Handle Korean numeric dates in TTS

Convert common date and count numerals to Korean readings so MMS outputs month/day and attendee counts correctly.
2026-01-30 20:42:36 +09:00
parent 35dae473ec
commit e240153e3f
1 changed files with 63 additions and 0 deletions
--- a/server/tts_service.py
+++ b/server/tts_service.py
@@ -41,6 +41,18 @@ _PHRASE_MAP = [
    ("Naver Blog", "네이버 블로그"),
    ("Brother Korea", "브라더 코리아"),
 ]
+_NUM_KO = {
+    0: "영",
+    1: "일",
+    2: "이",
+    3: "삼",
+    4: "사",
+    5: "오",
+    6: "육",
+    7: "칠",
+    8: "팔",
+    9: "구",
+}


 def _get_mms():
@@ -127,10 +139,61 @@ def _spell_abbrev(match: re.Match) -> str:
    return " ".join(_LETTER_KO.get(ch, ch) for ch in match.group(0))
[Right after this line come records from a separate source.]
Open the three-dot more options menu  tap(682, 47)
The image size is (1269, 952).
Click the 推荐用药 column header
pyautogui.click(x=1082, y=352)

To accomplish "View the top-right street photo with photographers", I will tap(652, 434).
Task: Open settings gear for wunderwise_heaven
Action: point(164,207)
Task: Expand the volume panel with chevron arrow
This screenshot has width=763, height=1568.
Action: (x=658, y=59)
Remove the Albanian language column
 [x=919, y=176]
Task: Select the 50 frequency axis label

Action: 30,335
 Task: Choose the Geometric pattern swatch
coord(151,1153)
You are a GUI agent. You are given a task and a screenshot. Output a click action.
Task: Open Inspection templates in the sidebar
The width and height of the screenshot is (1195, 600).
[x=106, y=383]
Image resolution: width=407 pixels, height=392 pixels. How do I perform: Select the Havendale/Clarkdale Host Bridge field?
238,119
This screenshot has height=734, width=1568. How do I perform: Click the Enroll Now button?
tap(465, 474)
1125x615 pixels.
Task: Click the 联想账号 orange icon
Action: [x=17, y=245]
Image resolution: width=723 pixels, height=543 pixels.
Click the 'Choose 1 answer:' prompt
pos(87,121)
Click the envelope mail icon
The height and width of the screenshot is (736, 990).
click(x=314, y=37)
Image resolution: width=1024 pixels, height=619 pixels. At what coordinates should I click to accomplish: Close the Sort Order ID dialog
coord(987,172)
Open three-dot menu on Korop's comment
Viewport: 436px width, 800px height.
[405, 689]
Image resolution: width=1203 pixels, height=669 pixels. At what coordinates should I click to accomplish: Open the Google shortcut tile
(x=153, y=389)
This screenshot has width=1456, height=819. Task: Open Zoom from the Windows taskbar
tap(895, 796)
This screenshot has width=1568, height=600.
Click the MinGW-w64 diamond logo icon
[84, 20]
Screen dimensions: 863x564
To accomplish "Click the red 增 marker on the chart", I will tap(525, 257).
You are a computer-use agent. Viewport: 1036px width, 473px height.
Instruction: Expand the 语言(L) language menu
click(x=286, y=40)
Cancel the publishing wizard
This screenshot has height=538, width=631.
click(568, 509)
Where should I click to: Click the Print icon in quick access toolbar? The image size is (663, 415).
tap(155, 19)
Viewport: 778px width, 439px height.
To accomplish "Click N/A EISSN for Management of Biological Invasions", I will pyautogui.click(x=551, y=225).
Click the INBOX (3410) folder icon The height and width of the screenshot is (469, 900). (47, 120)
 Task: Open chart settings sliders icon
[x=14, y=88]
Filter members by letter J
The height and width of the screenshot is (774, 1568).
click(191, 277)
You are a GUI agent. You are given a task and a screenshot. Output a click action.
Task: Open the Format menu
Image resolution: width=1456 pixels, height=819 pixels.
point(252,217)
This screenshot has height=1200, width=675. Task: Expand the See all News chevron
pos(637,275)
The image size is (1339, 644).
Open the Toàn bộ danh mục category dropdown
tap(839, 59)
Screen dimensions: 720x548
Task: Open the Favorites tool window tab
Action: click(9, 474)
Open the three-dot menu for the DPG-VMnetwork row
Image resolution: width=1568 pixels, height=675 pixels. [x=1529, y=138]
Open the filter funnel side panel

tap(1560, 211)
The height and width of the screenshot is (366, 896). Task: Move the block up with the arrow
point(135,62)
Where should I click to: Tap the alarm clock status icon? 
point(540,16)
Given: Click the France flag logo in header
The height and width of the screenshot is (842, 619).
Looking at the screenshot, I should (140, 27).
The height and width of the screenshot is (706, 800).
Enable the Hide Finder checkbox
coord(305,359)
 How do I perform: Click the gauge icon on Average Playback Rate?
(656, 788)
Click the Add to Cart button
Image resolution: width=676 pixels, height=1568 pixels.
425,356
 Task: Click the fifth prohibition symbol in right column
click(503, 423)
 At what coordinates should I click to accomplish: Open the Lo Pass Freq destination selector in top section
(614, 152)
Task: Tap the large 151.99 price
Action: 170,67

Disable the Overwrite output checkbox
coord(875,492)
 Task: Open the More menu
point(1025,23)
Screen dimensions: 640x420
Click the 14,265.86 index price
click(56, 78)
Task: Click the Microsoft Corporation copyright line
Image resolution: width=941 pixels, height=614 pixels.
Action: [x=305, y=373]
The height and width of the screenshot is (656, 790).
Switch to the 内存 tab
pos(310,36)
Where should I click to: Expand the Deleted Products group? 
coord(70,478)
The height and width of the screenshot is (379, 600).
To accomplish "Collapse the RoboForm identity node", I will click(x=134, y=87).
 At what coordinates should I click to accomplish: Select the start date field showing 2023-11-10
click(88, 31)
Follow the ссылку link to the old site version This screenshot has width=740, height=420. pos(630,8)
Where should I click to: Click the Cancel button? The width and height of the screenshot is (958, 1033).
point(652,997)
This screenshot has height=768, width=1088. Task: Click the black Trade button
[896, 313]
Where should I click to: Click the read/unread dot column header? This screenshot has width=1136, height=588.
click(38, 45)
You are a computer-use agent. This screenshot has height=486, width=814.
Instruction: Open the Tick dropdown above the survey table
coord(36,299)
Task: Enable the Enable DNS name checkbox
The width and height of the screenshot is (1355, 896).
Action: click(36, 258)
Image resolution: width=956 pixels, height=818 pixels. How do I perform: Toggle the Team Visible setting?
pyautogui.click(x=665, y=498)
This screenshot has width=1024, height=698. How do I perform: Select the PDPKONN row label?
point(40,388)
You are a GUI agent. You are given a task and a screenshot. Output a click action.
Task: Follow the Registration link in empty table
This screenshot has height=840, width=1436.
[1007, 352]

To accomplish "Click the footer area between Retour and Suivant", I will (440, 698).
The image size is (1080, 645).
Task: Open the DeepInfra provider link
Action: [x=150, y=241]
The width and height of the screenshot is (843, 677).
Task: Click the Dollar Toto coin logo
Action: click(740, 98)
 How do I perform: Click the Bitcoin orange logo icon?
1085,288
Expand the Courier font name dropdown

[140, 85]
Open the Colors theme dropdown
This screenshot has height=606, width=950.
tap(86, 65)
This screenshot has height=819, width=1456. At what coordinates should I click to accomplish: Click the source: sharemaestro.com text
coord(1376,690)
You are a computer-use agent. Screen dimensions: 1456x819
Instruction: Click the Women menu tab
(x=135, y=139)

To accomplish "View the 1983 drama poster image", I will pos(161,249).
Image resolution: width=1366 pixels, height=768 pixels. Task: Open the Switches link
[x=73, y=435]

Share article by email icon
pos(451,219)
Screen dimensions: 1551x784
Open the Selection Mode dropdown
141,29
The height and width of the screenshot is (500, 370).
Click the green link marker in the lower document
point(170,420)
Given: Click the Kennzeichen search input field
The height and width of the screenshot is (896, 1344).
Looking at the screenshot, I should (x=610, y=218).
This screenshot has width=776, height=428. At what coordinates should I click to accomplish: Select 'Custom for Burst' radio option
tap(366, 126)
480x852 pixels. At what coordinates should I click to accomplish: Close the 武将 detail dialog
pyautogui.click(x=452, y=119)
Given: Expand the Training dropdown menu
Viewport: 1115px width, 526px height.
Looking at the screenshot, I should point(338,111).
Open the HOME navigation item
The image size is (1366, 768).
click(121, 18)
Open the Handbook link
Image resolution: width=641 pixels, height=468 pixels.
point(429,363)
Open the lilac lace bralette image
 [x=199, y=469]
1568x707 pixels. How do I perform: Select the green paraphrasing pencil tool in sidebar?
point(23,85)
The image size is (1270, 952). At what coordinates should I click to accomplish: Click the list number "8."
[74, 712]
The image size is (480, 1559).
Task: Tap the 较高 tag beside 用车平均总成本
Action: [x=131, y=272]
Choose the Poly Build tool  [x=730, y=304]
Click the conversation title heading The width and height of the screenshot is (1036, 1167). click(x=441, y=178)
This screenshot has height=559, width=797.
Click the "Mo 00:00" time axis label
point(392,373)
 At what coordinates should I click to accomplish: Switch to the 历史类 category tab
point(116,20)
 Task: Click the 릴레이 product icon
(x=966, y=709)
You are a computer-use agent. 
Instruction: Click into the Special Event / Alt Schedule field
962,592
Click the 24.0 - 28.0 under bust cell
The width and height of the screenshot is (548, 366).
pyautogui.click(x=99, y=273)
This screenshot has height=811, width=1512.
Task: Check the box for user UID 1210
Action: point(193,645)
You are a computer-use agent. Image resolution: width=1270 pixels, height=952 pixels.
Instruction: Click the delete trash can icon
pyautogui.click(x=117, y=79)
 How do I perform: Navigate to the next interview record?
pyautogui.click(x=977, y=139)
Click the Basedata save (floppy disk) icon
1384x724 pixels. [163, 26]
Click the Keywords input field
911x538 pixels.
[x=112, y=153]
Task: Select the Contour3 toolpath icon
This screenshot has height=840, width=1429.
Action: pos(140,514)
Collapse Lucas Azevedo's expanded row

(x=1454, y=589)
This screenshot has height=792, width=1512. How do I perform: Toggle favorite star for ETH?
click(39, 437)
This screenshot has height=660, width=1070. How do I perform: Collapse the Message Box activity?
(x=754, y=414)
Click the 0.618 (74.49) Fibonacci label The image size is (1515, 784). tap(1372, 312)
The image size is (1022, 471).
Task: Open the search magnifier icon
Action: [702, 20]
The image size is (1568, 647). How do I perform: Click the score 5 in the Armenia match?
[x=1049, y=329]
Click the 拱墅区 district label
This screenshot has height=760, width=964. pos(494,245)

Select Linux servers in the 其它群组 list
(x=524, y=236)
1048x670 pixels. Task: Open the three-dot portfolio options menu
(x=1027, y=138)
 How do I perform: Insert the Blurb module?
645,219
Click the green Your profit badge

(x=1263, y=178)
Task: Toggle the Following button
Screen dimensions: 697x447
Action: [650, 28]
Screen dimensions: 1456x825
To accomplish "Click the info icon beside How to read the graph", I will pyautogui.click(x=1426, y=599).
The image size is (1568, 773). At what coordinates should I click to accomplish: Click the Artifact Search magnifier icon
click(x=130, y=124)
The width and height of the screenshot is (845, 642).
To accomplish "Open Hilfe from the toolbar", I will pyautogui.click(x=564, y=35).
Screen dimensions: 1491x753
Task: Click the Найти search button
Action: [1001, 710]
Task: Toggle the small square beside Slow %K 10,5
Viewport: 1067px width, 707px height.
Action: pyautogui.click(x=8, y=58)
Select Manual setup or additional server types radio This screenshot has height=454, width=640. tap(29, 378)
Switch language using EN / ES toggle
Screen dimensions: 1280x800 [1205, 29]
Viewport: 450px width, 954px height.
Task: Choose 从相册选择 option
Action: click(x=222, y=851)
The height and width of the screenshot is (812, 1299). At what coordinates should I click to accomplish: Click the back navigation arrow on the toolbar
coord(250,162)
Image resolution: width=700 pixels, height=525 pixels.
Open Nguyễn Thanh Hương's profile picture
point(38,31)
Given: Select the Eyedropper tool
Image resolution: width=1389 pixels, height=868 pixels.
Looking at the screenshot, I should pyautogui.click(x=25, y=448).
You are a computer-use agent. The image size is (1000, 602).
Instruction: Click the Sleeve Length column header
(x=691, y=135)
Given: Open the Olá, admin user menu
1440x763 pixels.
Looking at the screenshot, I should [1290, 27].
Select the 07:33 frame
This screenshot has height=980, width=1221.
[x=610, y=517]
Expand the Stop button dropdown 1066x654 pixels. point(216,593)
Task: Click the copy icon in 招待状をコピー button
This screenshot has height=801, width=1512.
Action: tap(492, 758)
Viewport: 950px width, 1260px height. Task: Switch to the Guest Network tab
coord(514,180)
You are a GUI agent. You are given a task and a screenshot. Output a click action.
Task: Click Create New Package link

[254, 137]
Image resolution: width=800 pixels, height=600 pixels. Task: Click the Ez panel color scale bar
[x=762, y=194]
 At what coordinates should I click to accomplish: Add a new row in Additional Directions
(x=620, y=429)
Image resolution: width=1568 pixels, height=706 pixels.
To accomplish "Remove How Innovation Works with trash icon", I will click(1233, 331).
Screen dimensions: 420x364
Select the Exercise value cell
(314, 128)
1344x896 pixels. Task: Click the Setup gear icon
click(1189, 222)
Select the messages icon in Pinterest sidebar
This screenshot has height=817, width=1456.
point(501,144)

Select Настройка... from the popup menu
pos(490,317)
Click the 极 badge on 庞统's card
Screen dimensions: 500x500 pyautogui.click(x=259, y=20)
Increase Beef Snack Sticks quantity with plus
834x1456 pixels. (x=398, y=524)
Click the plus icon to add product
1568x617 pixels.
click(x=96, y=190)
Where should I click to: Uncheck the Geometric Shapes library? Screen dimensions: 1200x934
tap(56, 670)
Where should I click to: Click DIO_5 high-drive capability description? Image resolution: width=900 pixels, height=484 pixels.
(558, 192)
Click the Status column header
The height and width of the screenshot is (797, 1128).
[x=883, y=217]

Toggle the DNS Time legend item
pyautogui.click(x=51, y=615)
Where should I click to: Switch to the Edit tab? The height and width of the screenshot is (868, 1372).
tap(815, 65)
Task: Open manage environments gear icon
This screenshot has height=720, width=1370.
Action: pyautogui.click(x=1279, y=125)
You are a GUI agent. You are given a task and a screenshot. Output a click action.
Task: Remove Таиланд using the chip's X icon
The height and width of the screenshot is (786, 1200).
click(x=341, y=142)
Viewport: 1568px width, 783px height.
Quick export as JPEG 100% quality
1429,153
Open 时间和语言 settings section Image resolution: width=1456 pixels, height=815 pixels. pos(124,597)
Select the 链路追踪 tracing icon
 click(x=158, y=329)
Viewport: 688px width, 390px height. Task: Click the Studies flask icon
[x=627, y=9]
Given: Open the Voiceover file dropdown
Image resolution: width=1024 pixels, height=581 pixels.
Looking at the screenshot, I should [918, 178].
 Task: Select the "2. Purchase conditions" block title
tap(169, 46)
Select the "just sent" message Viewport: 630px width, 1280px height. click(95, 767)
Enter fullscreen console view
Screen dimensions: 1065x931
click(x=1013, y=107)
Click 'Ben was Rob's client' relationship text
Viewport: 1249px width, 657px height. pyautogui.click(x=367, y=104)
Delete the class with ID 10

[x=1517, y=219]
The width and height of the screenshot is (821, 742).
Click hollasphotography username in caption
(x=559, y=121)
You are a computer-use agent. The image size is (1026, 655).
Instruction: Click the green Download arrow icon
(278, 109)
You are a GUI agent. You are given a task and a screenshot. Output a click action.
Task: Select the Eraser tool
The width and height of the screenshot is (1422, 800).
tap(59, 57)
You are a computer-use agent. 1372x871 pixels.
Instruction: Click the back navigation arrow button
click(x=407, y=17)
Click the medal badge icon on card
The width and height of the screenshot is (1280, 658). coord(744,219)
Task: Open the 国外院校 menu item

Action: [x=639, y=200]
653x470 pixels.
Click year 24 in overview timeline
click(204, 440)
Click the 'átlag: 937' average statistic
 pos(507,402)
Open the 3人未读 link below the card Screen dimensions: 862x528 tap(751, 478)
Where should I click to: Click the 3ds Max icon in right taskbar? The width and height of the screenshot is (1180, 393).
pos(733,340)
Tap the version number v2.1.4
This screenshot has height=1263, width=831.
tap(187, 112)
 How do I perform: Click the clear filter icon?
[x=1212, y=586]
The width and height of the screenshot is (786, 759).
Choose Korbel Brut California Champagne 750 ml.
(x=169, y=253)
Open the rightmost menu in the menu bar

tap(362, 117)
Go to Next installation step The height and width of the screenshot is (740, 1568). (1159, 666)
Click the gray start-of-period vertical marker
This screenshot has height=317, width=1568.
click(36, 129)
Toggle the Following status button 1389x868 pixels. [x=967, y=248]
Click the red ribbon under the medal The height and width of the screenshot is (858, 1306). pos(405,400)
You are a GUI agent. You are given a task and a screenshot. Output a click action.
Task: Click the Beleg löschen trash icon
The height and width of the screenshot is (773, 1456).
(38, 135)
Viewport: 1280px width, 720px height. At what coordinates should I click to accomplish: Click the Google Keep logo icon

+def _sino_korean(num: int) -> str:
+    if num == 0:
+        return _NUM_KO[0]
+
+    parts = []
+    if num >= 1000:
+        thousands = num // 1000
+        if thousands > 1:
+            parts.append(_NUM_KO[thousands])
+        parts.append("천")
+        num %= 1000
+    if num >= 100:
+        hundreds = num // 100
+        if hundreds > 1:
+            parts.append(_NUM_KO[hundreds])
+        parts.append("백")
+        num %= 100
+    if num >= 10:
+        tens = num // 10
+        if tens > 1:
+            parts.append(_NUM_KO[tens])
+        parts.append("십")
+        num %= 10
+    if num > 0:
+        parts.append(_NUM_KO[num])
+    return "".join(parts)
+
+
+def _replace_numbers(text: str) -> str:
+    def _year(match: re.Match) -> str:
+        return f"{_sino_korean(int(match.group(1)))}년"
+
+    def _month_day(match: re.Match) -> str:
+        month = _sino_korean(int(match.group(1)))
+        day = _sino_korean(int(match.group(2)))
+        return f"{month}월 {day}일"
+
+    def _approx(match: re.Match) -> str:
+        return f"{_sino_korean(int(match.group(1)))}여"
+
+    def _count(match: re.Match) -> str:
+        return f"{_sino_korean(int(match.group(1)))}명"
+
+    text = re.sub(r"\b(\d{4})\s*년\b", _year, text)
+    text = re.sub(r"\b(\d{1,2})\s*월\s*(\d{1,2})\s*일\b", _month_day, text)
+    text = re.sub(r"\b(\d+)\s*여\b", _approx, text)
+    text = re.sub(r"\b(\d+)\s*명\b", _count, text)
+    return text
+
+
 def _preprocess_text(text: str) -> str:
    # 영어 약어/브랜드 발음 보정
    for src, dst in _PHRASE_MAP:
        text = re.sub(rf"\b{re.escape(src)}\b", dst, text, flags=re.IGNORECASE)
+    text = _replace_numbers(text)
    text = re.sub(r"\b[A-Z]{2,6}\b", _spell_abbrev, text)
    # 괄호/구두점으로 인한 끊김을 완화
    text = text.replace("(", " ").replace(")", " ")